§ **WHAT IS REQUIRED**: Arrange all the lines below as a numbered list, omitting any blank lines.

=== EXCERPTED DATA ===

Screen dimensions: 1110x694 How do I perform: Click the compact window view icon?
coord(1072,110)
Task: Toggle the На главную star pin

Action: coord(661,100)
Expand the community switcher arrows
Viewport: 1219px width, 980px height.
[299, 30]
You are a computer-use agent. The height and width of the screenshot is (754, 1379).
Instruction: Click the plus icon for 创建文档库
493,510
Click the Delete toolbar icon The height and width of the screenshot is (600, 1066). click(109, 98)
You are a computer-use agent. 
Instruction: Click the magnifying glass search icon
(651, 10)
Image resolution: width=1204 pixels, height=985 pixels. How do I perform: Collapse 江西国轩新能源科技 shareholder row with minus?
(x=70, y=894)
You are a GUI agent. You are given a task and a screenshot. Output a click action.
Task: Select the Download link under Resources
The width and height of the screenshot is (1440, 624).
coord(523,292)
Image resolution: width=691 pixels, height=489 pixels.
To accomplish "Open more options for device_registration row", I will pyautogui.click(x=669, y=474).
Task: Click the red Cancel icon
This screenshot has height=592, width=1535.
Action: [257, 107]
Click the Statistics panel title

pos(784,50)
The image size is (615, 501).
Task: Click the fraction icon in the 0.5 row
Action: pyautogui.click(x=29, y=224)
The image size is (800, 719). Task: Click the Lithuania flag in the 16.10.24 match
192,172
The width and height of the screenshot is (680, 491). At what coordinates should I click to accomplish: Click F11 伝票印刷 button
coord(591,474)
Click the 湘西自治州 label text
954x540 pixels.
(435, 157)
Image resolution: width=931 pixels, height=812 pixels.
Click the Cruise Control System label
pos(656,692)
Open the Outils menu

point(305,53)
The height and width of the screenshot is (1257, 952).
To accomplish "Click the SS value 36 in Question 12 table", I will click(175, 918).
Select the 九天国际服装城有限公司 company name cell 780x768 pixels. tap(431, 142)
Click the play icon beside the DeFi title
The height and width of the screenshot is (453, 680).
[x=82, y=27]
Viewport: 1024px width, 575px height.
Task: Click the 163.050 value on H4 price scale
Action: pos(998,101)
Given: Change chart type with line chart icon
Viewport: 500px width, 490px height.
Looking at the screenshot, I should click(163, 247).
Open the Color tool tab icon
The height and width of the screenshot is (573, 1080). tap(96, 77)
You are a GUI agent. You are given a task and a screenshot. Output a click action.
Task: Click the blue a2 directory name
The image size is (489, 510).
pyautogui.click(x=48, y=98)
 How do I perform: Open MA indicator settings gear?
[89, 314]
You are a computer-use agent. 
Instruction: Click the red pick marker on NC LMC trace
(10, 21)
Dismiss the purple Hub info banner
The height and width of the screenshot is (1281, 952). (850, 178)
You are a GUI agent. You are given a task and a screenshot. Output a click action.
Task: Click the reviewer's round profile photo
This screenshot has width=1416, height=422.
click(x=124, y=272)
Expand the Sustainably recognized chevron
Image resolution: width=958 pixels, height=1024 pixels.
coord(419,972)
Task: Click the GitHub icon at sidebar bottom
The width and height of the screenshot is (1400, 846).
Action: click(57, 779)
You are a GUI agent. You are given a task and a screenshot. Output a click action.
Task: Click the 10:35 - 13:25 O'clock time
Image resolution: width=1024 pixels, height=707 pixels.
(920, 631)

===

§ **WORKED ANSWER**:
1. Screen dimensions: 1110x694 How do I perform: Click the compact window view icon?
2. coord(1072,110)
3. Task: Toggle the На главную star pin
4. Action: coord(661,100)
5. Expand the community switcher arrows
6. Viewport: 1219px width, 980px height.
7. [299, 30]
8. You are a computer-use agent. The height and width of the screenshot is (754, 1379).
9. Instruction: Click the plus icon for 创建文档库
10. 493,510
11. Click the Delete toolbar icon The height and width of the screenshot is (600, 1066). click(109, 98)
12. You are a computer-use agent. 
13. Instruction: Click the magnifying glass search icon
14. (651, 10)
15. Image resolution: width=1204 pixels, height=985 pixels. How do I perform: Collapse 江西国轩新能源科技 shareholder row with minus?
16. (x=70, y=894)
17. You are a GUI agent. You are given a task and a screenshot. Output a click action.
18. Task: Select the Download link under Resources
19. The width and height of the screenshot is (1440, 624).
20. coord(523,292)
21. Image resolution: width=691 pixels, height=489 pixels.
22. To accomplish "Open more options for device_registration row", I will pyautogui.click(x=669, y=474).
23. Task: Click the red Cancel icon
24. This screenshot has height=592, width=1535.
25. Action: [257, 107]
26. Click the Statistics panel title
27. pos(784,50)
28. The image size is (615, 501).
29. Task: Click the fraction icon in the 0.5 row
30. Action: pyautogui.click(x=29, y=224)
31. The image size is (800, 719). Task: Click the Lithuania flag in the 16.10.24 match
32. 192,172
33. The width and height of the screenshot is (680, 491). At what coordinates should I click to accomplish: Click F11 伝票印刷 button
34. coord(591,474)
35. Click the 湘西自治州 label text
36. 954x540 pixels.
37. (435, 157)
38. Image resolution: width=931 pixels, height=812 pixels.
39. Click the Cruise Control System label
40. pos(656,692)
41. Open the Outils menu
42. point(305,53)
43. The height and width of the screenshot is (1257, 952).
44. To accomplish "Click the SS value 36 in Question 12 table", I will click(175, 918).
45. Select the 九天国际服装城有限公司 company name cell 780x768 pixels. tap(431, 142)
46. Click the play icon beside the DeFi title
47. The height and width of the screenshot is (453, 680).
48. [x=82, y=27]
49. Viewport: 1024px width, 575px height.
50. Task: Click the 163.050 value on H4 price scale
51. Action: pos(998,101)
52. Given: Change chart type with line chart icon
53. Viewport: 500px width, 490px height.
54. Looking at the screenshot, I should click(163, 247).
55. Open the Color tool tab icon
56. The height and width of the screenshot is (573, 1080). tap(96, 77)
57. You are a GUI agent. You are given a task and a screenshot. Output a click action.
58. Task: Click the blue a2 directory name
59. The image size is (489, 510).
60. pyautogui.click(x=48, y=98)
61.  How do I perform: Open MA indicator settings gear?
62. [89, 314]
63. You are a computer-use agent. 
64. Instruction: Click the red pick marker on NC LMC trace
65. (10, 21)
66. Dismiss the purple Hub info banner
67. The height and width of the screenshot is (1281, 952). (850, 178)
68. You are a GUI agent. You are given a task and a screenshot. Output a click action.
69. Task: Click the reviewer's round profile photo
70. This screenshot has width=1416, height=422.
71. click(x=124, y=272)
72. Expand the Sustainably recognized chevron
73. Image resolution: width=958 pixels, height=1024 pixels.
74. coord(419,972)
75. Task: Click the GitHub icon at sidebar bottom
76. The width and height of the screenshot is (1400, 846).
77. Action: click(57, 779)
78. You are a GUI agent. You are given a task and a screenshot. Output a click action.
79. Task: Click the 10:35 - 13:25 O'clock time
80. Image resolution: width=1024 pixels, height=707 pixels.
81. (920, 631)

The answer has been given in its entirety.